Task inputs:
★ ★ ★ ★ ★ ★ ★

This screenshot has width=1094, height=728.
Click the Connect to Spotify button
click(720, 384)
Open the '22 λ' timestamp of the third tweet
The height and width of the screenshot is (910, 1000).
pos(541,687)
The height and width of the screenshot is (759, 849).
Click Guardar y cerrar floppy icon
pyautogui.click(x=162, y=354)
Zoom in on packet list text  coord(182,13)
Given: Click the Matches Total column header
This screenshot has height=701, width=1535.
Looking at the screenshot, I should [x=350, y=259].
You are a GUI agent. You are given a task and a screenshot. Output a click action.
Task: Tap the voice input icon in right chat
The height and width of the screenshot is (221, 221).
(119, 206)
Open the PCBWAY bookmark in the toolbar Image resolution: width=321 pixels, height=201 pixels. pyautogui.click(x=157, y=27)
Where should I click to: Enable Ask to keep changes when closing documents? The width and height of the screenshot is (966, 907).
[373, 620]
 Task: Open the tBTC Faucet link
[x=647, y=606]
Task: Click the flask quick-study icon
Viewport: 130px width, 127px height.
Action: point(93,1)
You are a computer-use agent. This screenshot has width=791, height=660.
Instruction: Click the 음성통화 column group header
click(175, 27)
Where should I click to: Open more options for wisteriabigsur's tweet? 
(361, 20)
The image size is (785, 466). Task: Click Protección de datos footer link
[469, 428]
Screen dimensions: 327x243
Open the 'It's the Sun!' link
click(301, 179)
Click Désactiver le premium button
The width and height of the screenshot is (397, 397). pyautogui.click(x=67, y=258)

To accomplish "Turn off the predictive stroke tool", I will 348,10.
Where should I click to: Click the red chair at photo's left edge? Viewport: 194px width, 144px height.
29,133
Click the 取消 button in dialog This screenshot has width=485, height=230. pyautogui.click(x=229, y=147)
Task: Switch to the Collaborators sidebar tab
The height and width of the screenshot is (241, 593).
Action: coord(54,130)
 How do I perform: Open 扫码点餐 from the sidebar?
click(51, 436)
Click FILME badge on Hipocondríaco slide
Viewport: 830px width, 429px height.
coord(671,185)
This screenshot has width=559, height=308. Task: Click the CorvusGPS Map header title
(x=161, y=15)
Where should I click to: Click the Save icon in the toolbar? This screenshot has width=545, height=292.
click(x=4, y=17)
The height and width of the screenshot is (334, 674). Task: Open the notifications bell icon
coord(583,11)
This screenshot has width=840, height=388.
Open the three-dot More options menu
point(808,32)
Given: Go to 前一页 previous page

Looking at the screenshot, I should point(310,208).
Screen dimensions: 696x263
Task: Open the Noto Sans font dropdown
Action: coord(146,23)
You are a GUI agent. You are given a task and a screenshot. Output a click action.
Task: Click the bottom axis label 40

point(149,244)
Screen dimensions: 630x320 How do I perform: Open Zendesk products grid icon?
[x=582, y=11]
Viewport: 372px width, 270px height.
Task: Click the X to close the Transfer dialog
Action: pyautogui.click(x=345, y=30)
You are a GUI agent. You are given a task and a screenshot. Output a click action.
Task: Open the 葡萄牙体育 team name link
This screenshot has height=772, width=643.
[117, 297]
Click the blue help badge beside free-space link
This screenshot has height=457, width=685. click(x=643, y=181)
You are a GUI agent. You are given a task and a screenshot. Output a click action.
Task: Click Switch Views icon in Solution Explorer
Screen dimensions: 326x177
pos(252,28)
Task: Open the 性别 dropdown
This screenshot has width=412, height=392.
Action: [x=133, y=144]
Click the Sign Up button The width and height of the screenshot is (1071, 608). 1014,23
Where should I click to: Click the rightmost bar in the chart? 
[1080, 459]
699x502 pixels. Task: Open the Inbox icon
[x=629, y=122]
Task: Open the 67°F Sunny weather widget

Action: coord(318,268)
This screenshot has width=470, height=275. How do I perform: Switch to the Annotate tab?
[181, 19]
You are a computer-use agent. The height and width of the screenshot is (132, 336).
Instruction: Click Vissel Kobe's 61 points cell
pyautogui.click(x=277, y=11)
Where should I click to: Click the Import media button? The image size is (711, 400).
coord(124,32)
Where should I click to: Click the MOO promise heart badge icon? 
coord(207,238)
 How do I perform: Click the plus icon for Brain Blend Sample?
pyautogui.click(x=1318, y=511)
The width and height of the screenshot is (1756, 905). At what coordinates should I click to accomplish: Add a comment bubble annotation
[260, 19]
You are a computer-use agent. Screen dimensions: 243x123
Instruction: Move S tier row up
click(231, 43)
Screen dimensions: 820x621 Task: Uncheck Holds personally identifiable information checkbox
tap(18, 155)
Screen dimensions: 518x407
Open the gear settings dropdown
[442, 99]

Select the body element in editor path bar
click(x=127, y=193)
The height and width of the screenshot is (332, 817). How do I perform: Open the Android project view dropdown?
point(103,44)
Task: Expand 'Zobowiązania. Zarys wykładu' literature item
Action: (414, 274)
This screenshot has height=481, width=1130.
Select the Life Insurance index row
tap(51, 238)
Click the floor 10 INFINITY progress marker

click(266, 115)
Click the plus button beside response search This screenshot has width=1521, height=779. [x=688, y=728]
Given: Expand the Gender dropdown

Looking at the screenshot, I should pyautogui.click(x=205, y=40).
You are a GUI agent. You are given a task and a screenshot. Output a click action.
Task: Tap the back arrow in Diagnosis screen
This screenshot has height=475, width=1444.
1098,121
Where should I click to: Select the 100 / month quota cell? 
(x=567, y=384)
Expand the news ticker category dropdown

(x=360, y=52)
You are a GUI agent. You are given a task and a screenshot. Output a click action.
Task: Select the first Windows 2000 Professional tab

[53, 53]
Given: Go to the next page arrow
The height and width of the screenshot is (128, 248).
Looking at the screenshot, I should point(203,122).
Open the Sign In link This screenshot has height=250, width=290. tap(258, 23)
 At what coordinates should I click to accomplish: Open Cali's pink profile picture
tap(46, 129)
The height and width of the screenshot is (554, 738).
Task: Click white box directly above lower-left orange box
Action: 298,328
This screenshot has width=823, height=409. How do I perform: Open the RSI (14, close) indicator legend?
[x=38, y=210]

★ ★ ★ ★ ★ ★ ★

Exercise description: Count, and answer with the number only: how many lines of the data include the string "arrow"?

Result of the exercise: 2